Il pensait, après l'avoir côtoyée tous les jours pendant un peu plus d'un an, et échappé à un gang de yakuzas avec elle, avoir réussi à la cerner et à comprendre ses inquiétudes. Mais il n'en était rien. Plus il relisait les dernières paroles de la gamine à sa cousine, et plus il se rendait compte qu'il ne connaissait presque rien d'elle. Il avait l'impression de découvrir une tout autre personne. Non, c'était pire que cela. Mis à part l'écriture, et le style soutenu, jamais il n'aurait deviné que sa cadette était l'autrice de cette lettre si May ne le lui avait pas dit.

Cette enfant tourmentée était-elle toujours présente au fond de Violette ? E.T.H.E.R n'était-il qu'un moyen pour elle de s'enfermer dans une réalité alternative ? Ou bien se forçait-elle à participer aux activités stupides du club tout en continuant à souffrir en silence ? Avait-elle trouvé ce qu'elle était venue chercher à Tokyo ?

Soichiro secoua la tête en repensant aux mots de sa partenaire, juste avant leur passage sur scène. À ce moment-là, Violette avait laissé parler son cœur et ses émotions avant sa raison, comme elle le faisait en temps normal. Elle-même était consciente d'avoir abandonné une partie de sa propre personnalité, et elle en était heureuse.

Cette pensée arracha un sourire à Soichiro qui rendit la lettre à sa propriétaire.

— La gamine me surprendra toujours, s'amusa-t-il.

— N'est-ce pas ? C'est ce que je me suis dit lorsqu'on a commencé à se fréquenter, lui répondit May sans pouvoir réprimer un gloussement. Il ne se passait pas une semaine sans que je découvre un truc fou sur elle ! Son ascendance, son château, son éducation, les ambitions de sa famille, les reliques des légendes arthuriennes... Avec Violette, c'était comme vivre dans un roman d'aventures plein de rebondissements !

Un rictus déforma les lèvres de la jeune femme tandis que son regard se voila de tristesse.
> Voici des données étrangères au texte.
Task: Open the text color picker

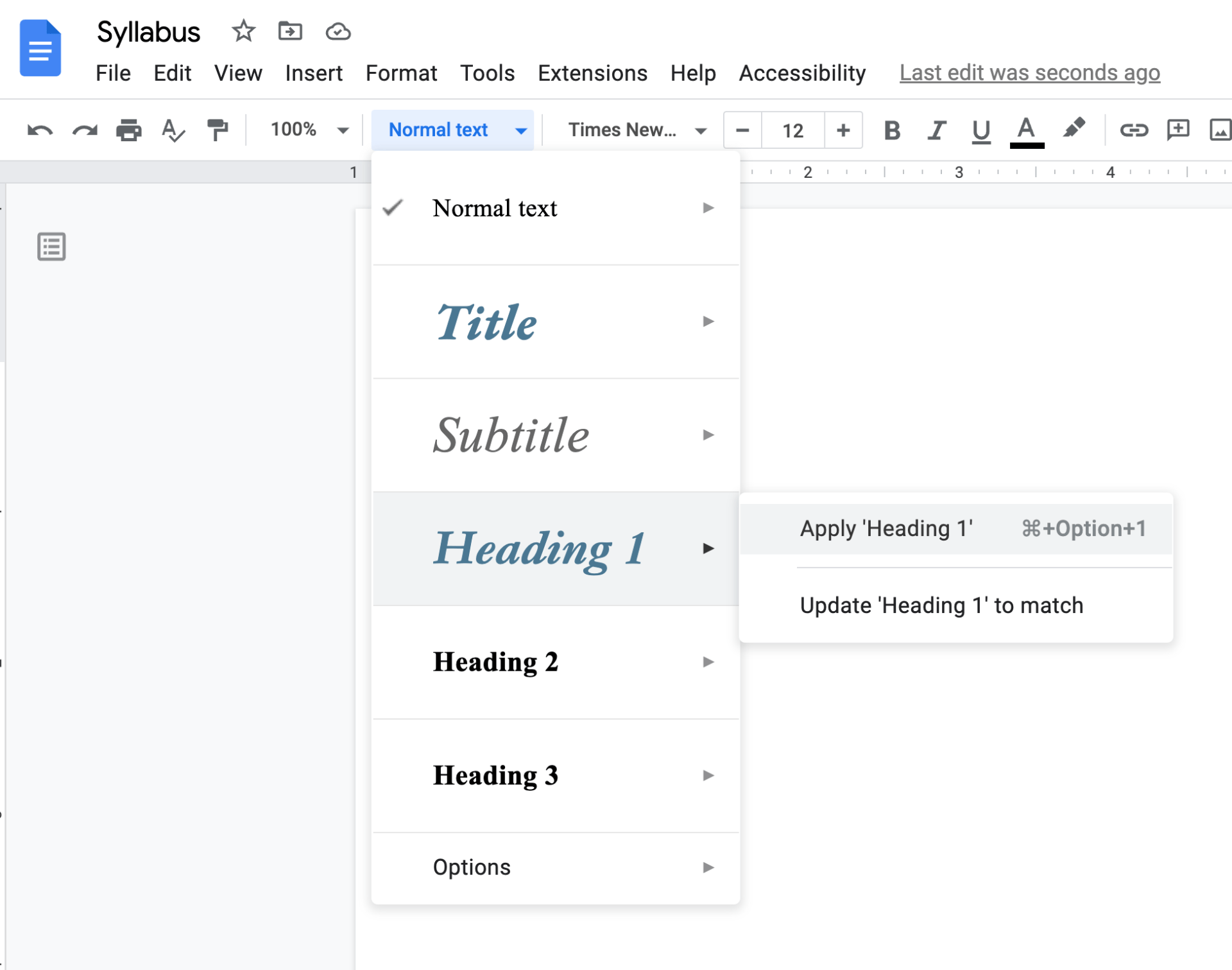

— Lorsque Garance m'a appris que ces jours étaient désormais derrière moi, je n'ai pas pu m'empêcher d'espérer que sa nouvelle vie serait aussi mauvaise qu'en France, ce qui la forcerait à revenir...

— Quelle attitude de gamine possessive.

— Oui. J'en suis consciente et j'ai honte de le dire, continua la Française à demi-voix. Malheureusement, ou heureusement pour elle, à travers les lettres qu'on s'échangeait chaque semaine, j'ai pu constater que ce n'était pas le cas. Elle était si enthousiaste qu'elle en venait à oublier souvent les formules de politesse pour me raconter directement la dernière explosion du labo, ou bien son avancée dans ses recherches. Alors, dès que j'ai pu, j'ai planifié un voyage pour lui rendre visite. Je devais voir de mes propres yeux la nouvelle vie de Violette pour accepter que celle que j'avais connue au lycée était bel et bien morte. Comme tu peux t'en douter après avoir lu cette lettre, il n'y a eu aucune manifestation pour demander le retour de l'héritière en France. Les gens n'ont même pas remarqué son départ, et les rares qui se sont posé la question se sont réjouis de sa disparition. Non. La véritable raison de ma venue ici, c'est car j'avais besoin de faire le deuil.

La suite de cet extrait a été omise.